• Short exercise: In the passage on atomic neighbor density descriptors, which functions are used to expand the Atomic Neighbor Density Function on the 3-sphere?

• Passage to read:
* * * * *

Then this function can mapped to the 3 sphere by mapping the atomic coordinates \((x,y,z)\) to the 3-sphere by the following relations:

\[\theta = \arccos\left(\frac{z}{r}\right)\]

\[\phi = \arctan\left(\frac{y}{x}\right)\]

\[\omega = \pi \frac{r}{r_{cut}}\]

Using this mapping, the Atomic Neighbor Density Function is then expanded on the 3-sphere using the Wigner-D matrix elements, the harmonic functions on the 3-sphere. The resulting expansion coefficients are given by:

\[c^j_{m',m} = D^{j}_{m',m}(\boldsymbol{0}) + \sum_i D^{j}_{m',m}(\boldsymbol{r}_i)\]

The triple correlation of the Atomic Neighbor Density Function on the 3-sphere is then given by a third order product of the expansion coefficients by the Fourier theorem.

\[B_{j_1,j_2,j} = \sum_{m',m = -j}^{j}c^{j}_{m',m}\sum_{m_1',m_1 = -j_1}^{j_1}c^{j_1}_{m_1',m_1}\times \sum_{m_2',m_2 = -j_2}^{j_2}c^{j_2}_{m_2',m_2}C^{jj_1j_2}_{mm_1m_2}C^{jj_1j_2}_{m'm_1'm_2'},\]

Where C is a Clebsch-Gordan coefficient.

Smooth SO(3) Power Spectrum¶

Now instead of considering a hyperdimensional space, we can derive a similar descriptor by taking the auto correlation of the atomic neighbor density function through expansions on the 2-sphere and a radial basis on a smoothened atomic neighbor density function [6].

\[\rho ' = \sum_i e^{- \alpha |\boldsymbol{r}-\boldsymbol{r}_i|^2}\]

This function is then expanded on the 2-sphere using Spherical Harmonics and a radial basis \(g_n(r)\) orthonormalized on the interval \((0, r_\textrm{cut})\).

* * * * *

• Source data:
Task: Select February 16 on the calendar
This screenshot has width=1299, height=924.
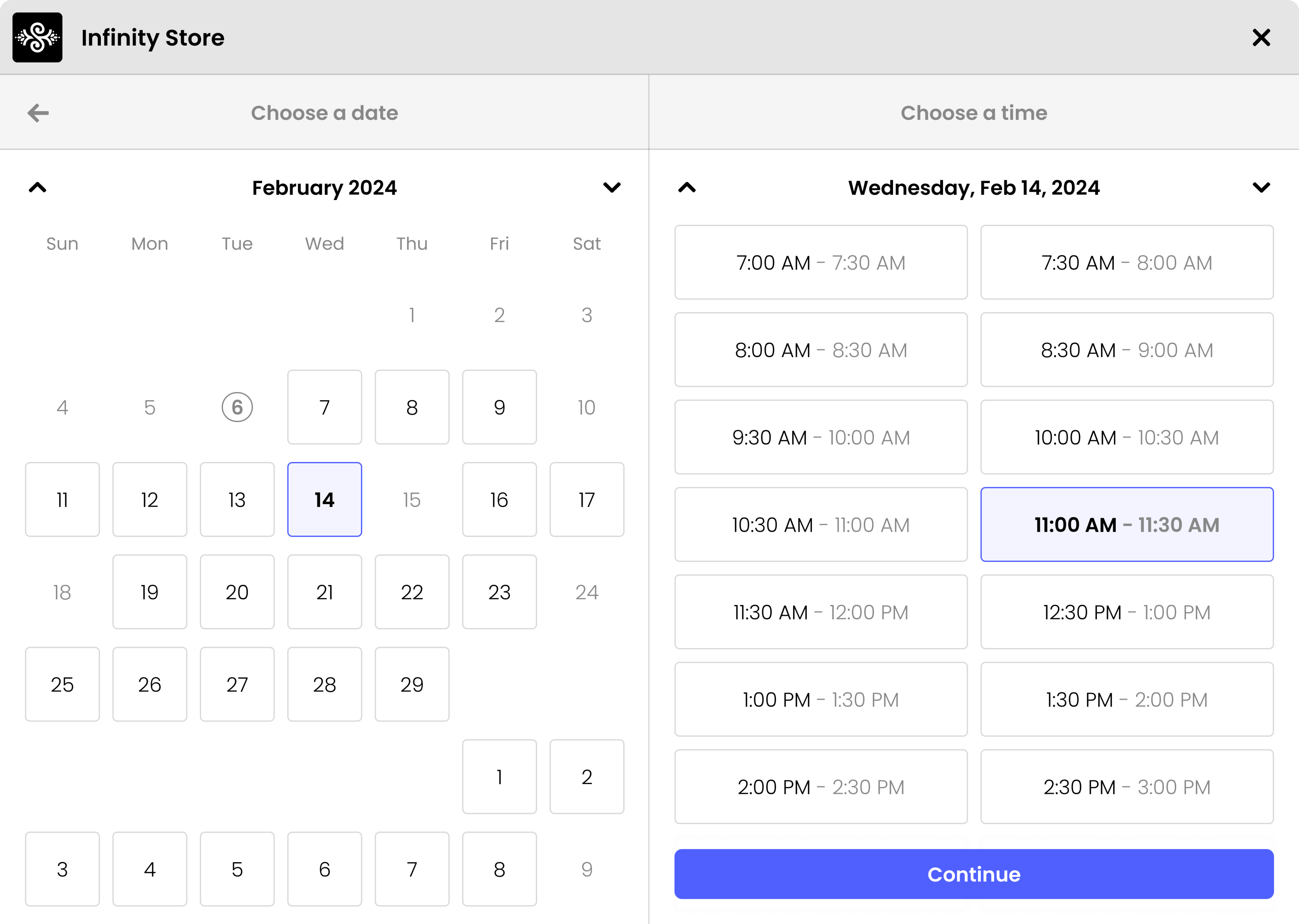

* * * * *

• Reply to the exercise: The Wigner-D matrix elements, the harmonic functions on the 3-sphere.